[Collected data]
▽
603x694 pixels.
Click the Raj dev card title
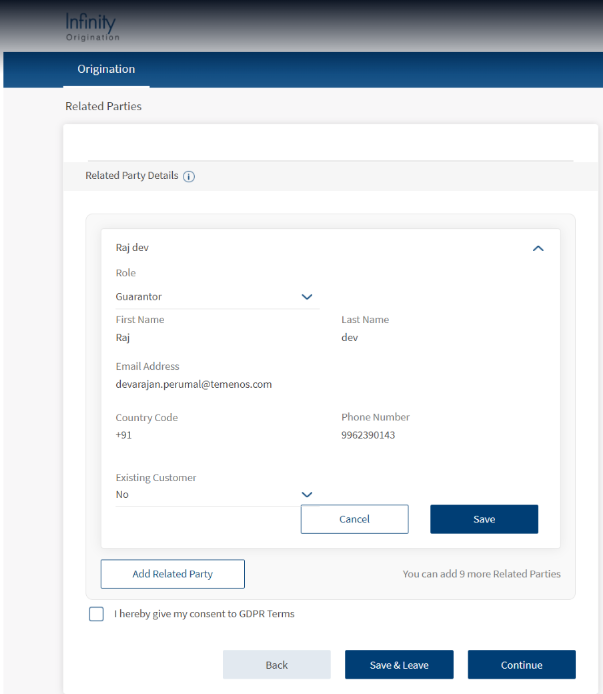coord(132,248)
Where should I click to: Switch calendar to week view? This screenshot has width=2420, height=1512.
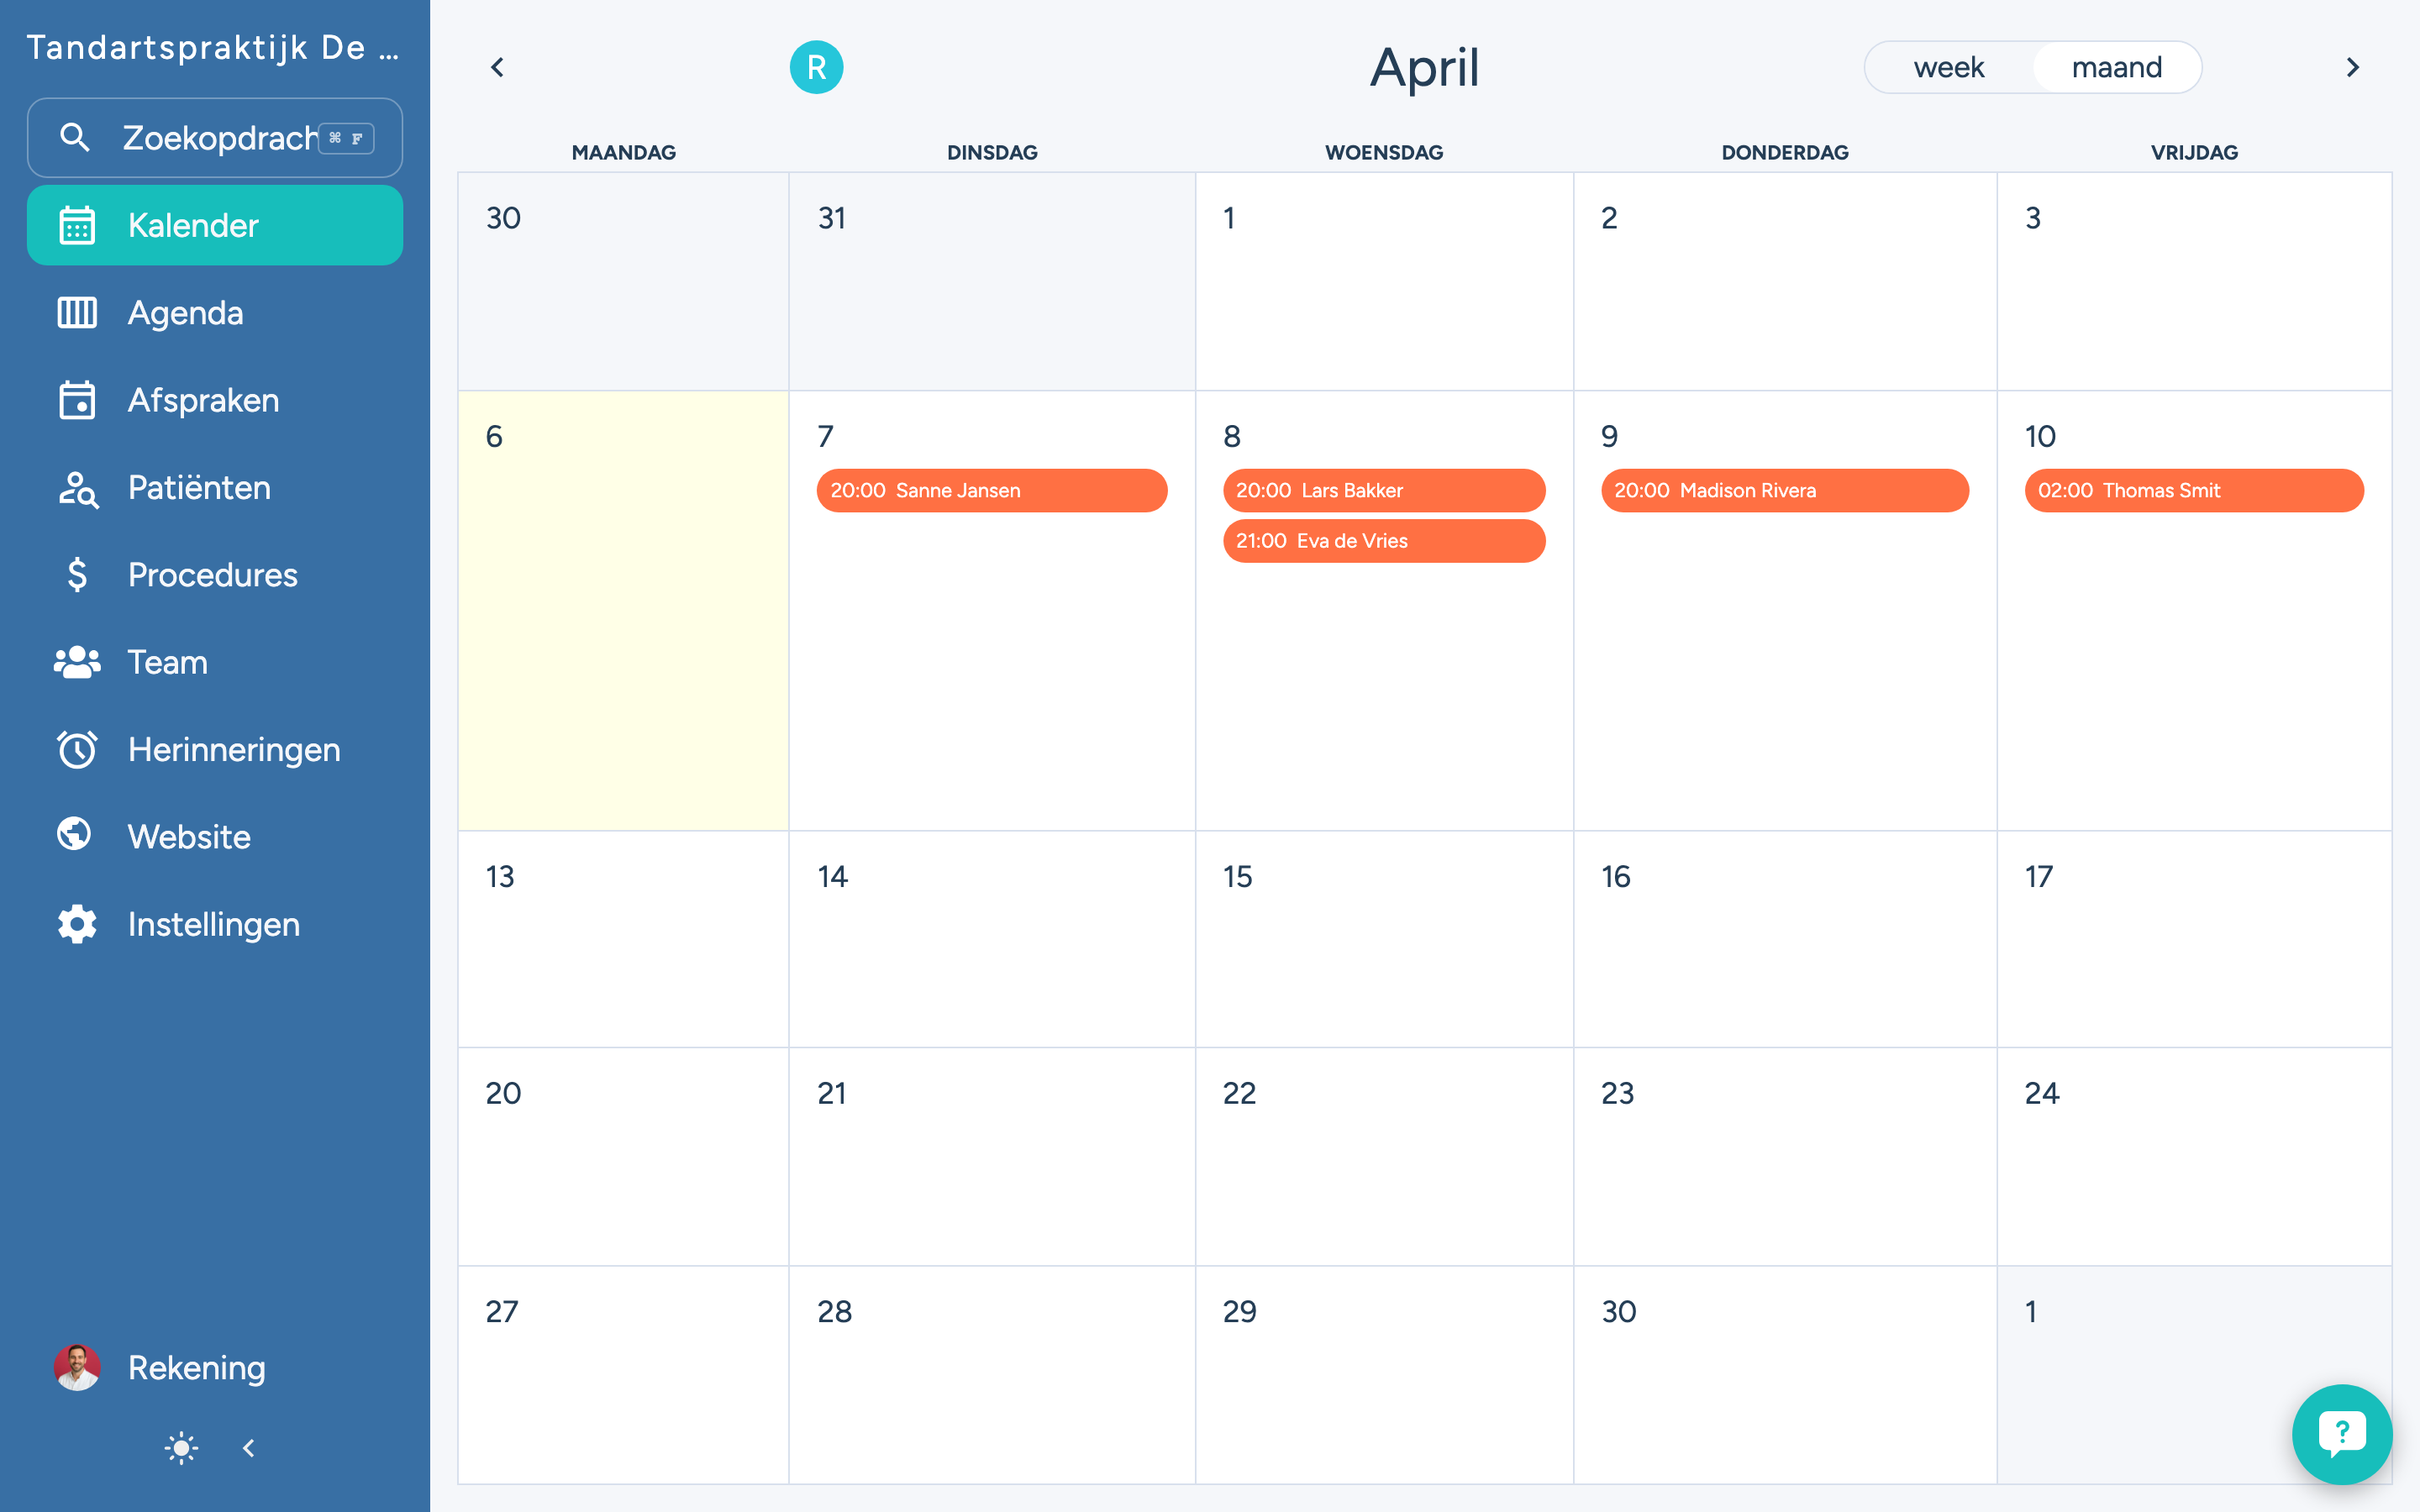1948,67
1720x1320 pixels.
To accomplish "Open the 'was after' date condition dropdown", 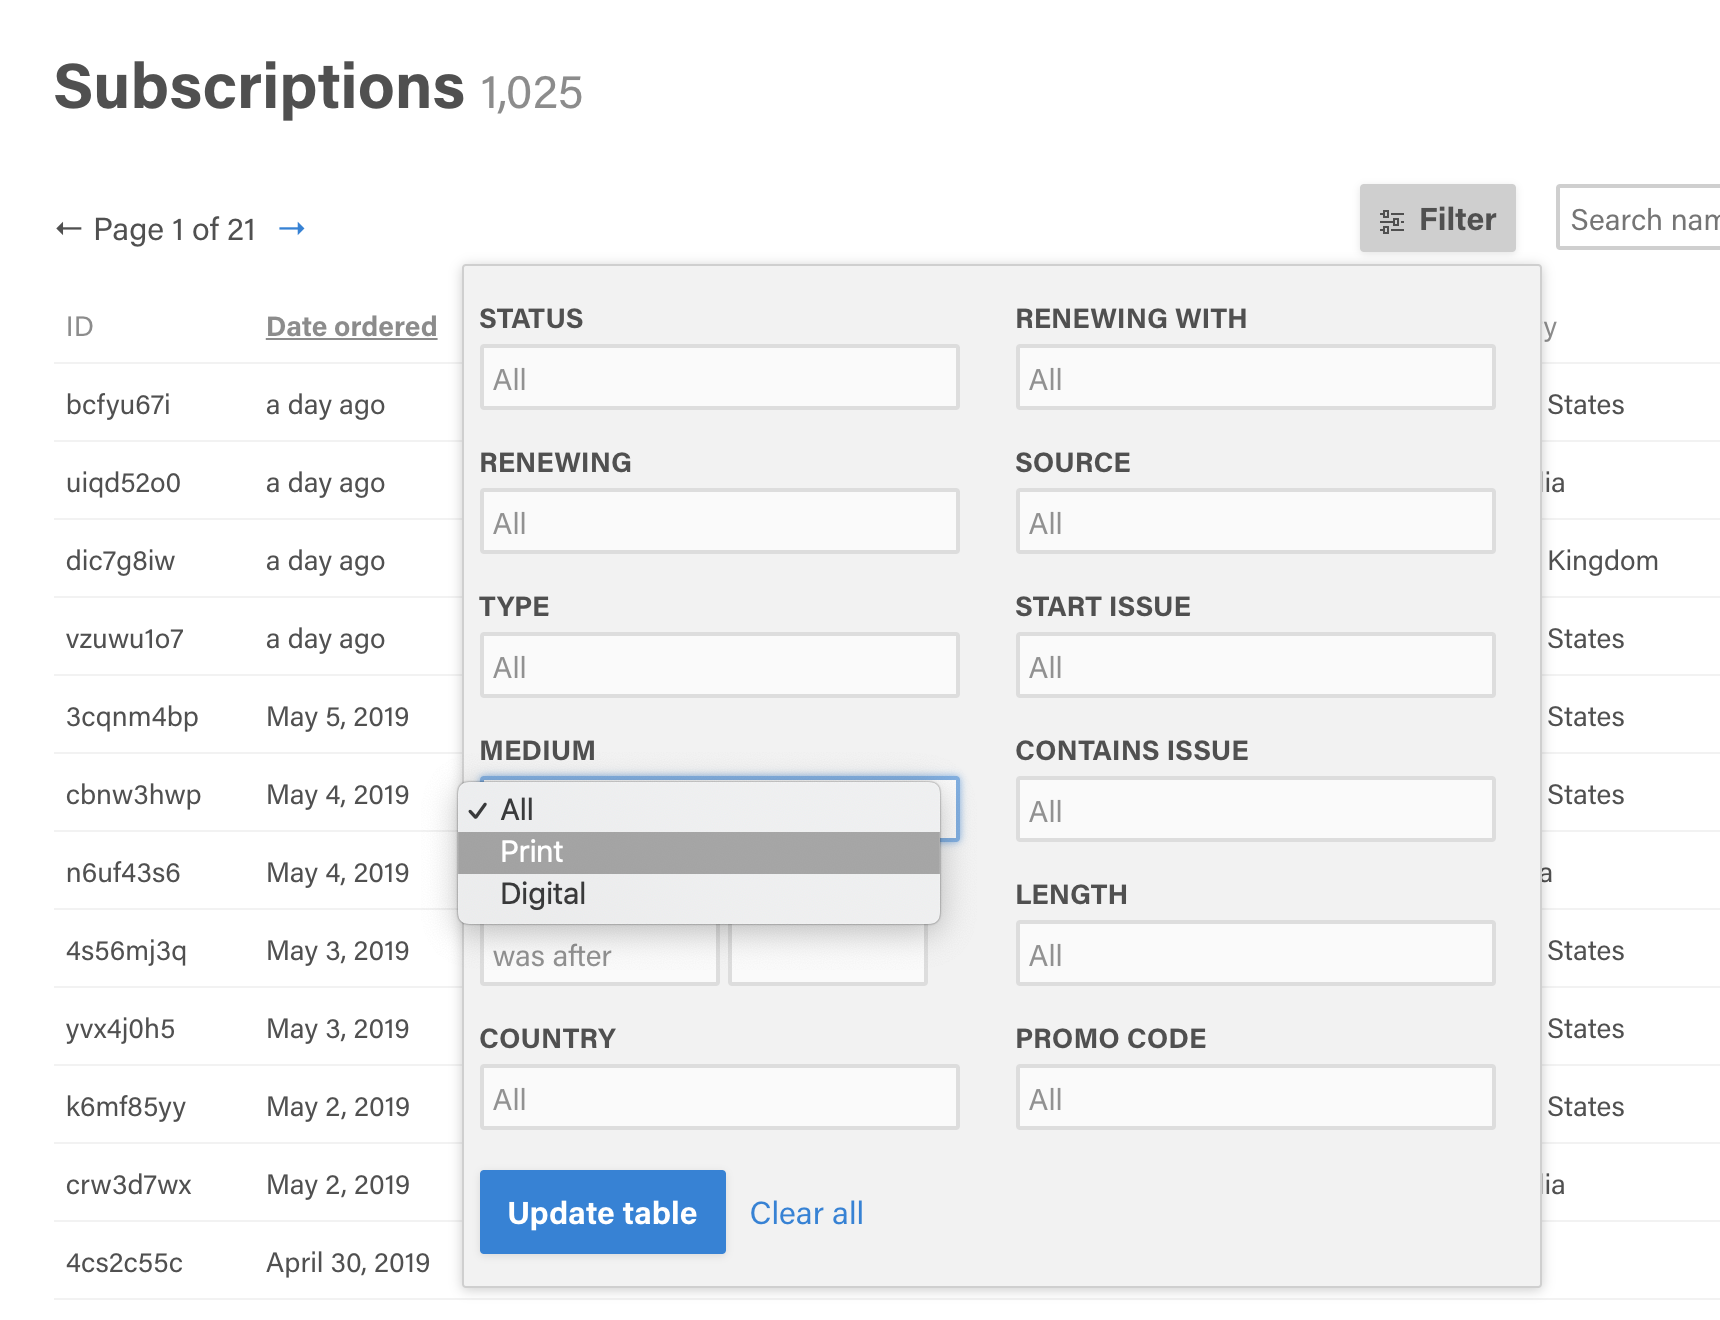I will [599, 956].
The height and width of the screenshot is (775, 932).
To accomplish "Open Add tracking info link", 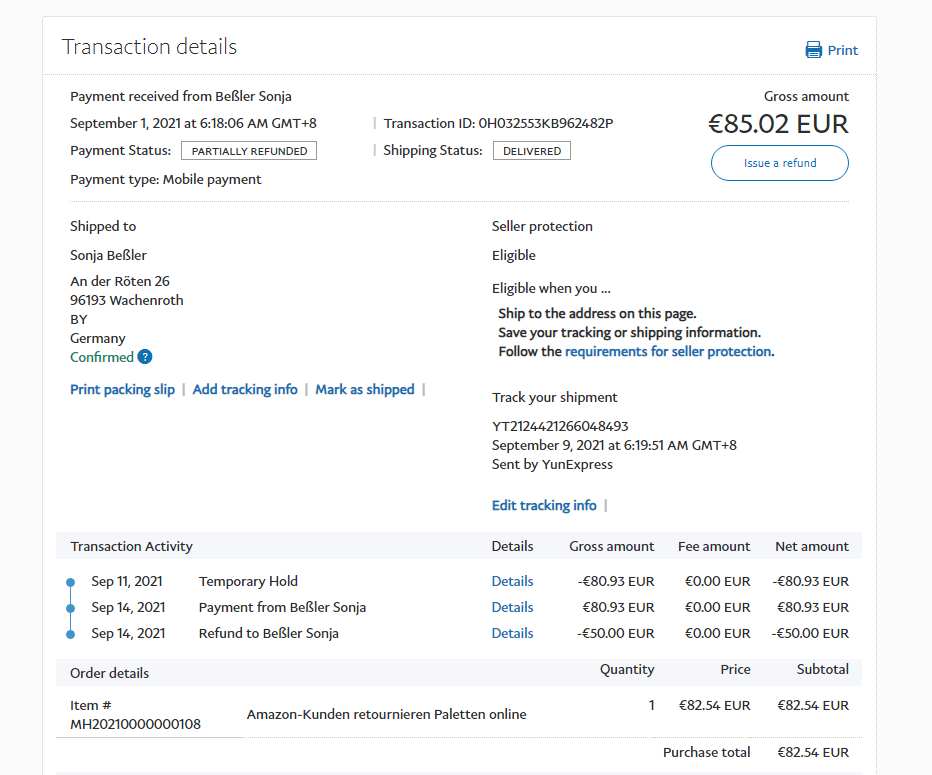I will pos(245,389).
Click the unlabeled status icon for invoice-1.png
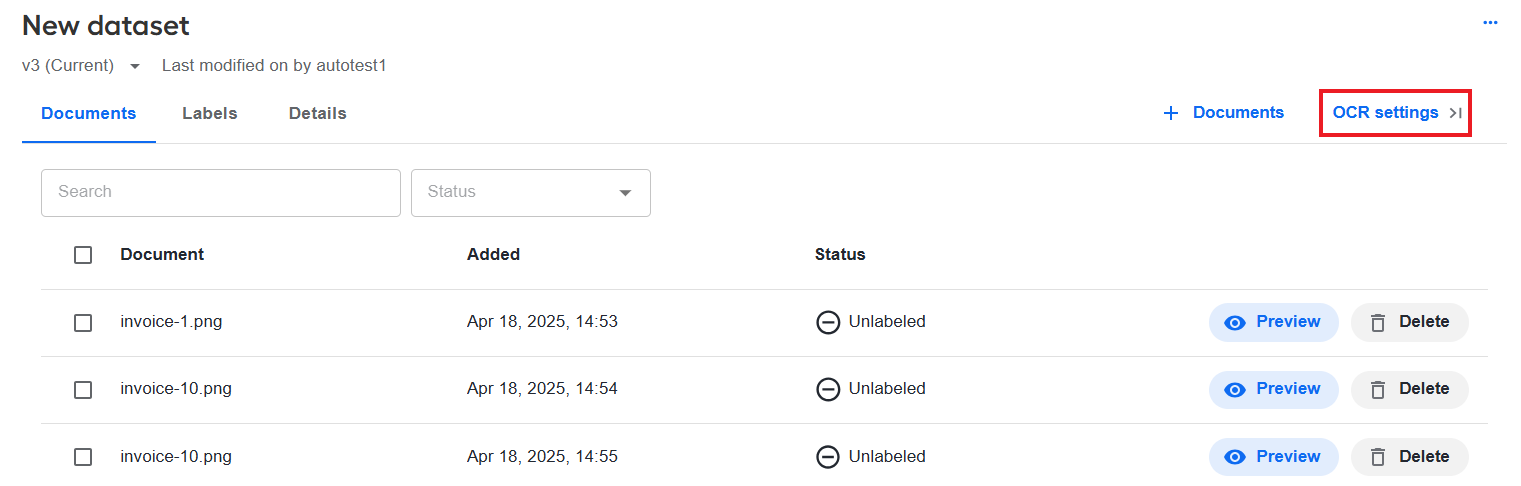The image size is (1521, 486). [828, 322]
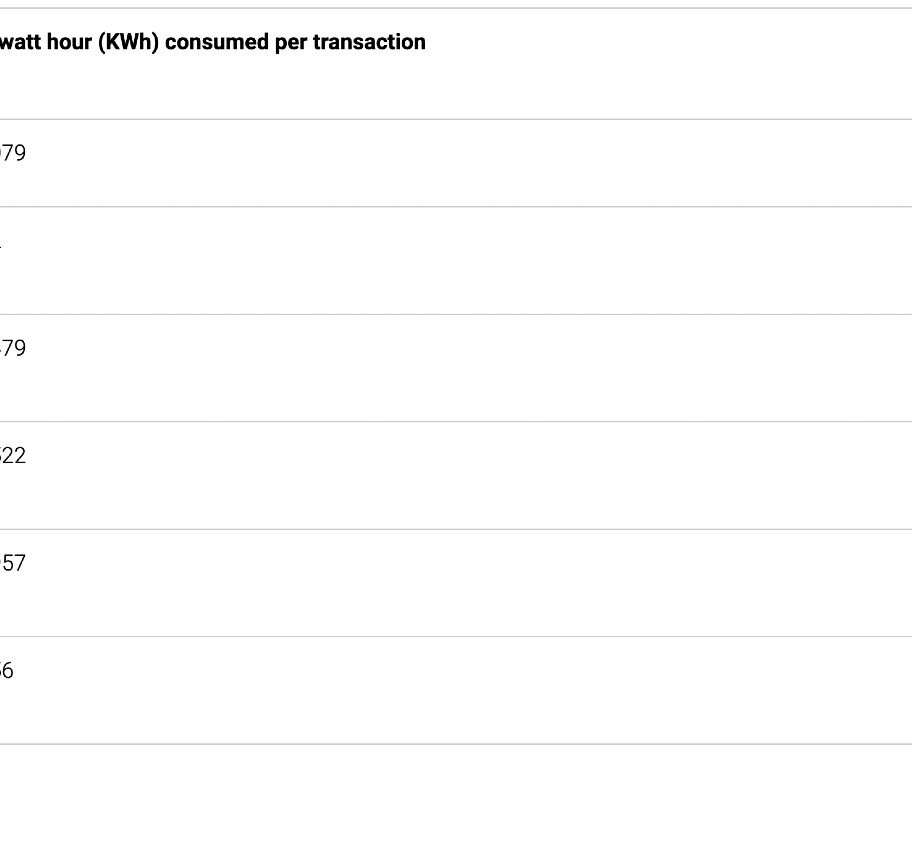Click the partial word 'watt' in the header
Viewport: 912px width, 841px height.
tap(20, 42)
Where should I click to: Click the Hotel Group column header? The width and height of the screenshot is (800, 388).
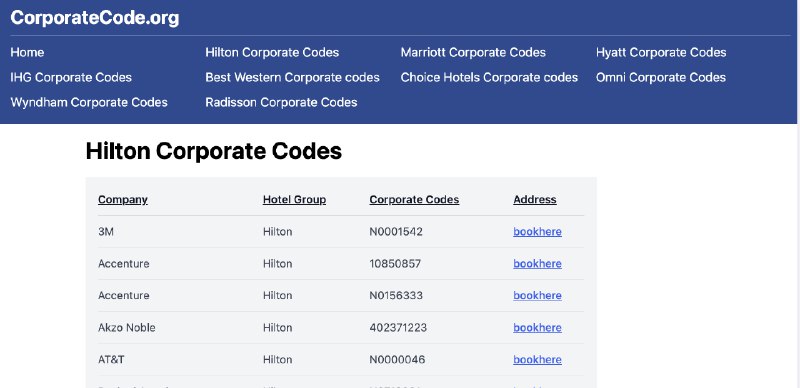pos(294,200)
△
Assignment: Starting at the line that contains "Click the unlabeled", reproduce each line exactly through the end of the entries above, leaving every picture out.

Response to this exercise:
Click the unlabeled status icon for invoice-1.png
The image size is (1521, 486). [828, 322]
Click the partial word 'watt' in the header
Viewport: 912px width, 841px height.
tap(20, 42)
Where should I click to: Click the Hotel Group column header? The width and height of the screenshot is (800, 388).
pos(294,200)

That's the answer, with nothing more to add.